··· Information given ···

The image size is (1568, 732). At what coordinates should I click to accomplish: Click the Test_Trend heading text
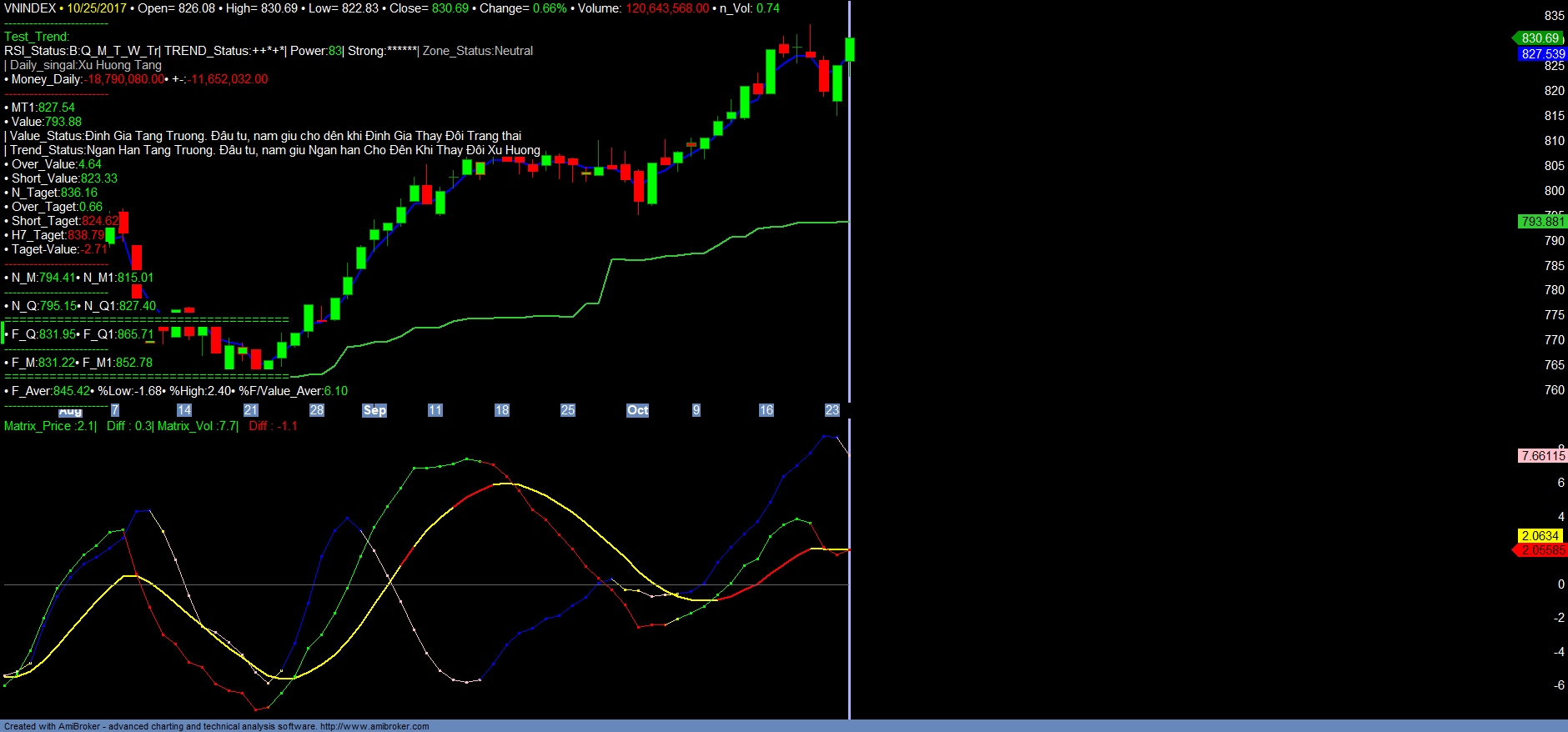(x=37, y=37)
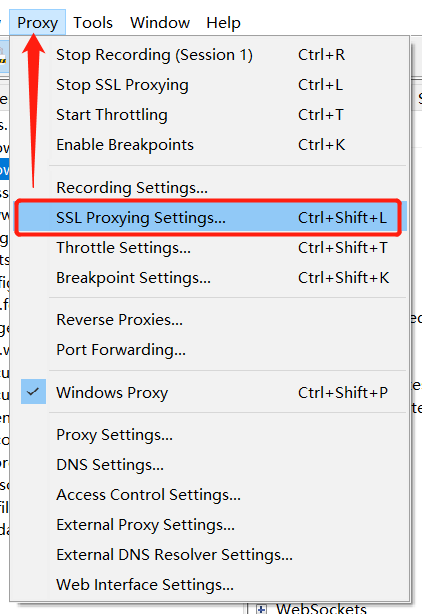The height and width of the screenshot is (614, 422).
Task: Open Recording Settings...
Action: [x=210, y=188]
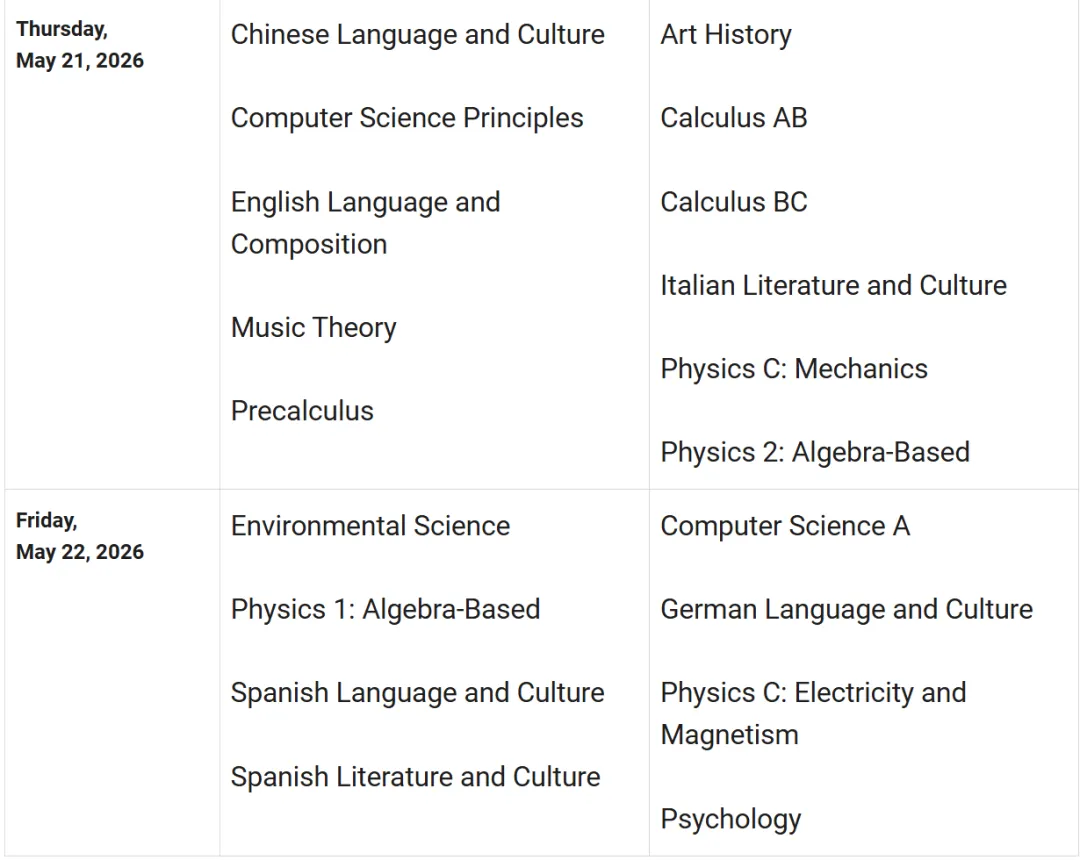Click Physics C: Electricity and Magnetism
1080x860 pixels.
click(x=813, y=714)
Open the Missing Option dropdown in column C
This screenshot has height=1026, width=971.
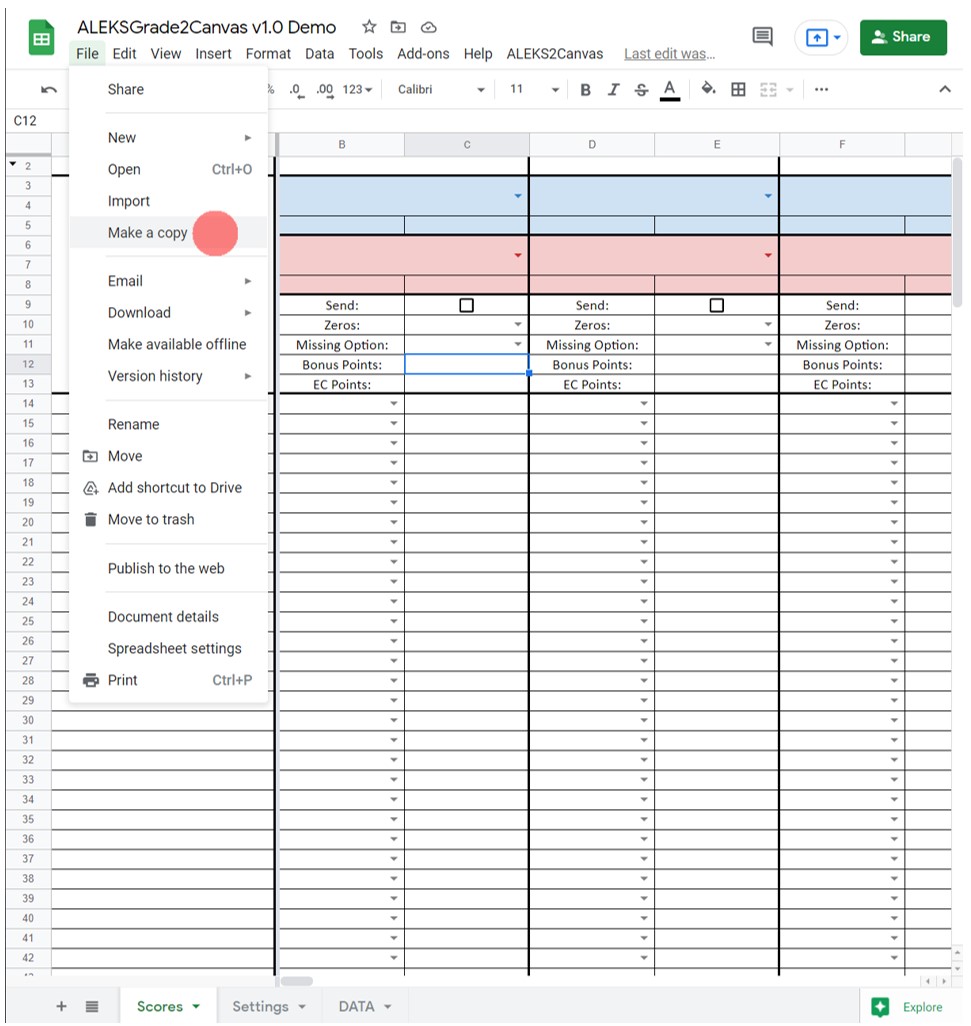[518, 345]
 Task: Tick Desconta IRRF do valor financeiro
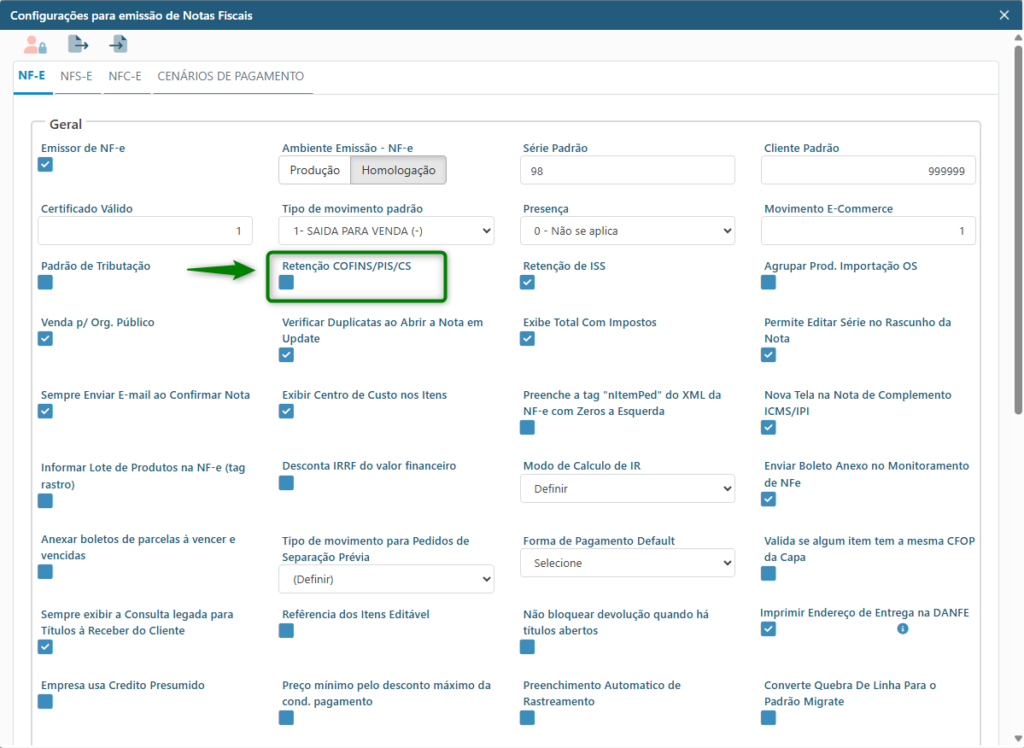click(287, 483)
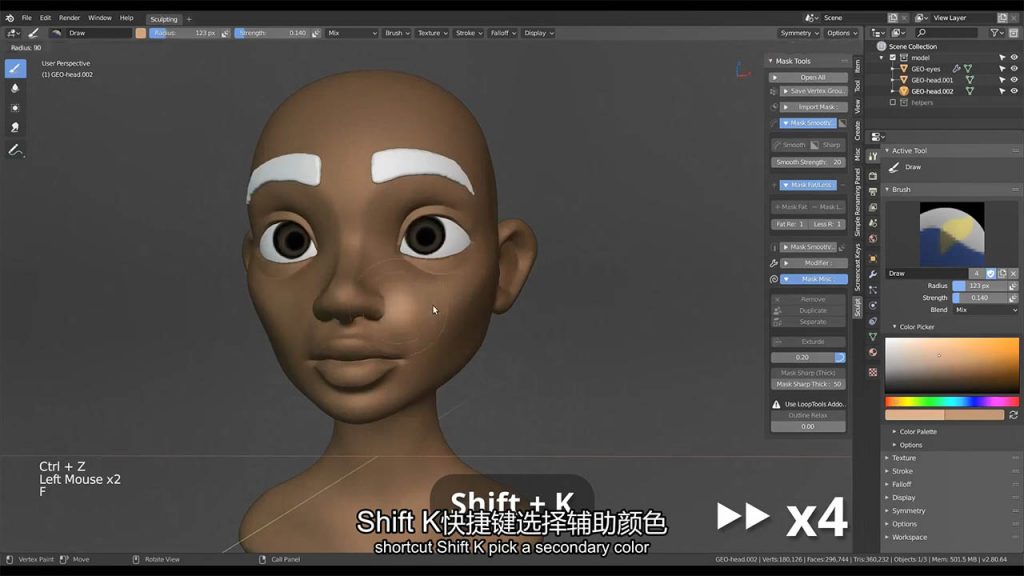Expand the Texture panel in properties
Screen dimensions: 1024x576
click(904, 458)
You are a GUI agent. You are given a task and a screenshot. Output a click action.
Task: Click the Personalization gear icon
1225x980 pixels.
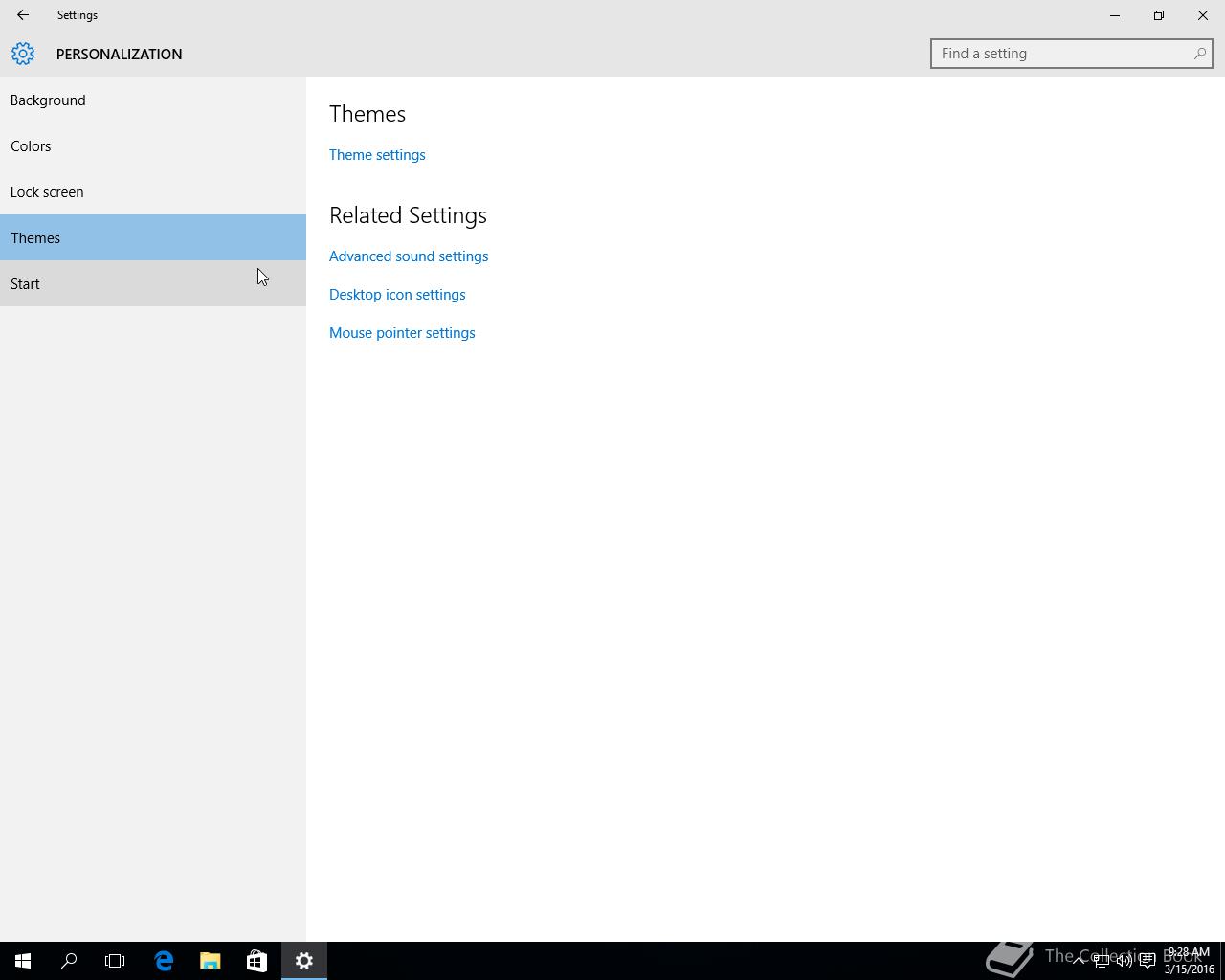click(23, 54)
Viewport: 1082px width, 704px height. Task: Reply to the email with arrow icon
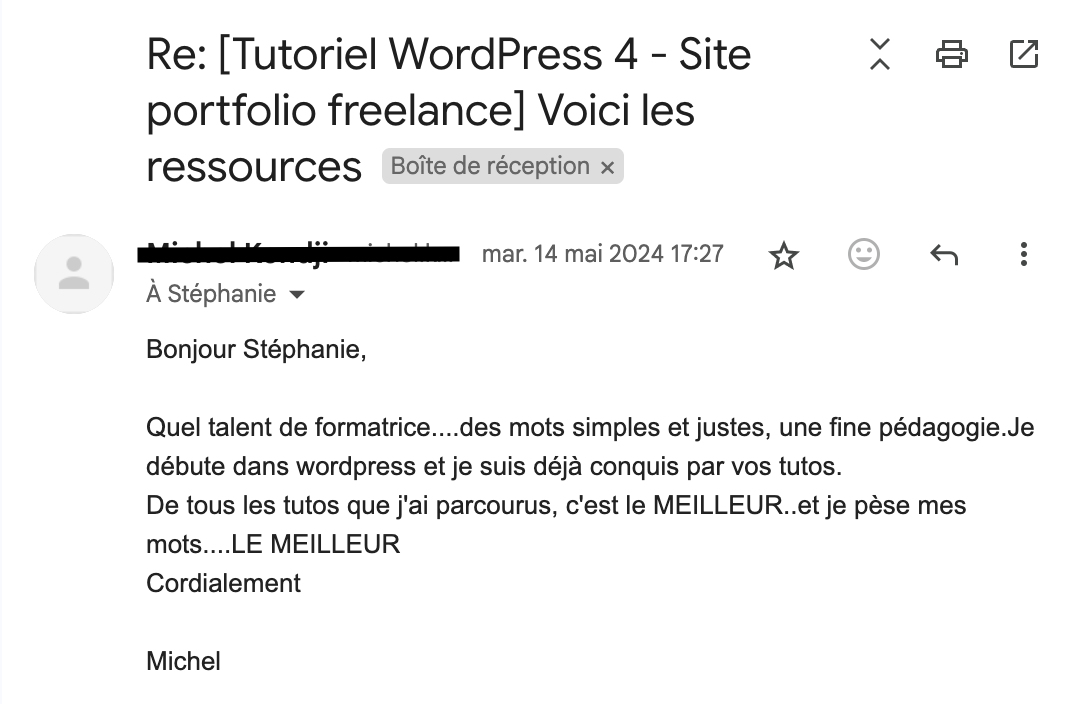click(944, 255)
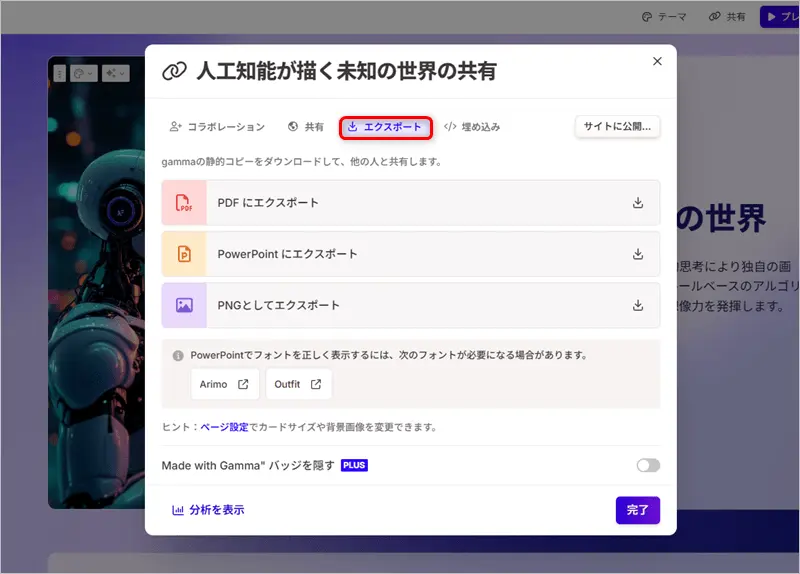The image size is (800, 574).
Task: Click the PDF export download icon
Action: 638,203
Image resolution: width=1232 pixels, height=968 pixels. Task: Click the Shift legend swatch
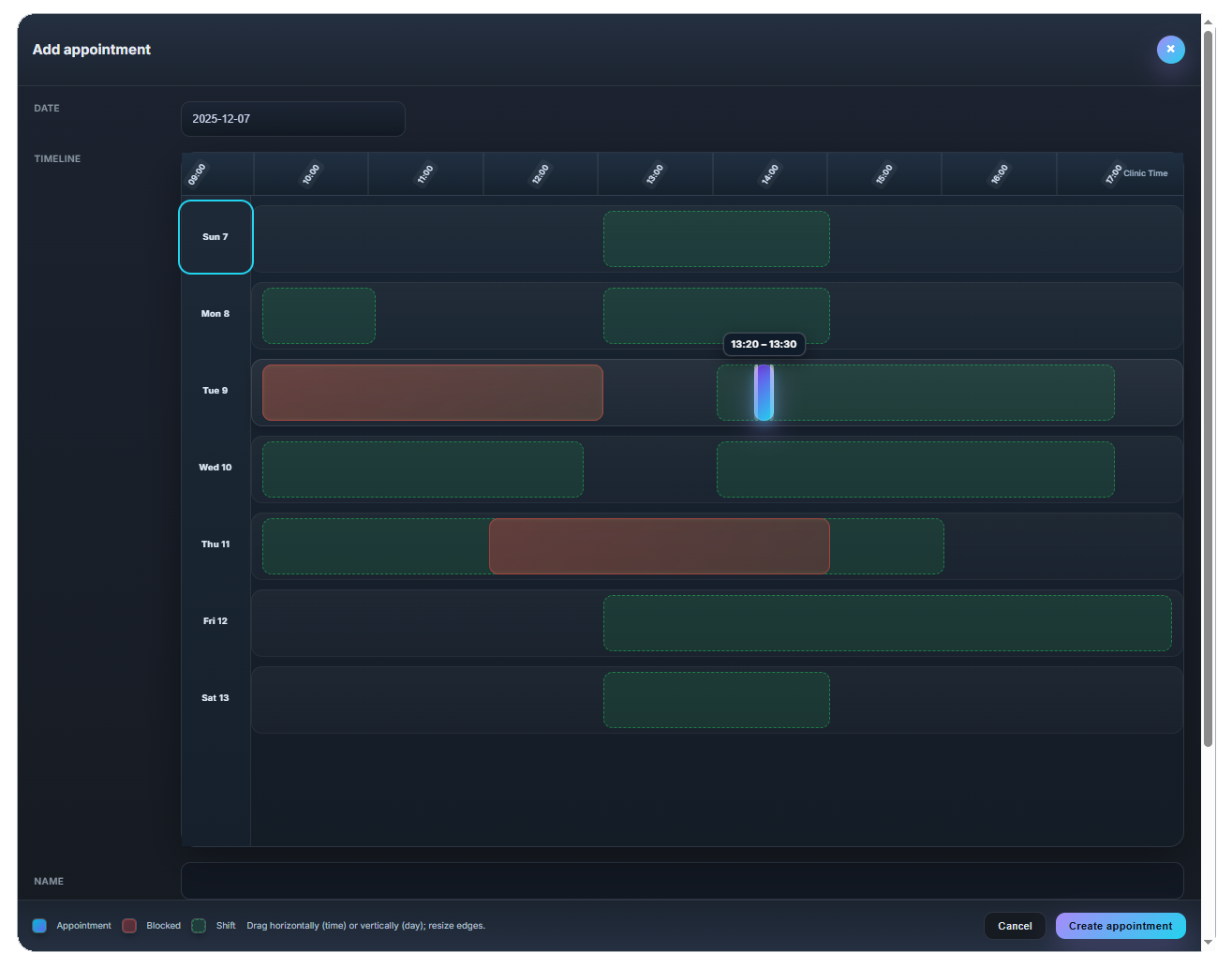(x=199, y=926)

···

#### [Exercise details]
Please repeat the entries exactly. Do not include the pictures.

#### [Result of this task]
The image size is (1568, 732). At what coordinates should I click to accomplish: Click the Test_Trend heading text
(x=37, y=37)
The height and width of the screenshot is (614, 422).
Task: Open Recording Settings...
Action: [x=210, y=188]
Click Physics C: Electricity and Magnetism
1080x860 pixels.
click(x=813, y=714)
Open the Missing Option dropdown in column C
This screenshot has height=1026, width=971.
[518, 345]
 Task: Tick Desconta IRRF do valor financeiro
click(287, 483)
Expand the Texture panel in properties
Screen dimensions: 1024x576
click(904, 458)
You are a GUI agent. You are given a task and a screenshot. Output a click action.
Task: Click the Personalization gear icon
1225x980 pixels.
click(23, 54)
Viewport: 1082px width, 704px height. Task: Reply to the email with arrow icon
click(944, 255)
The image size is (800, 574).
Task: Click the PDF export download icon
Action: 638,203
Image resolution: width=1232 pixels, height=968 pixels. Task: Click the Shift legend swatch
(x=199, y=926)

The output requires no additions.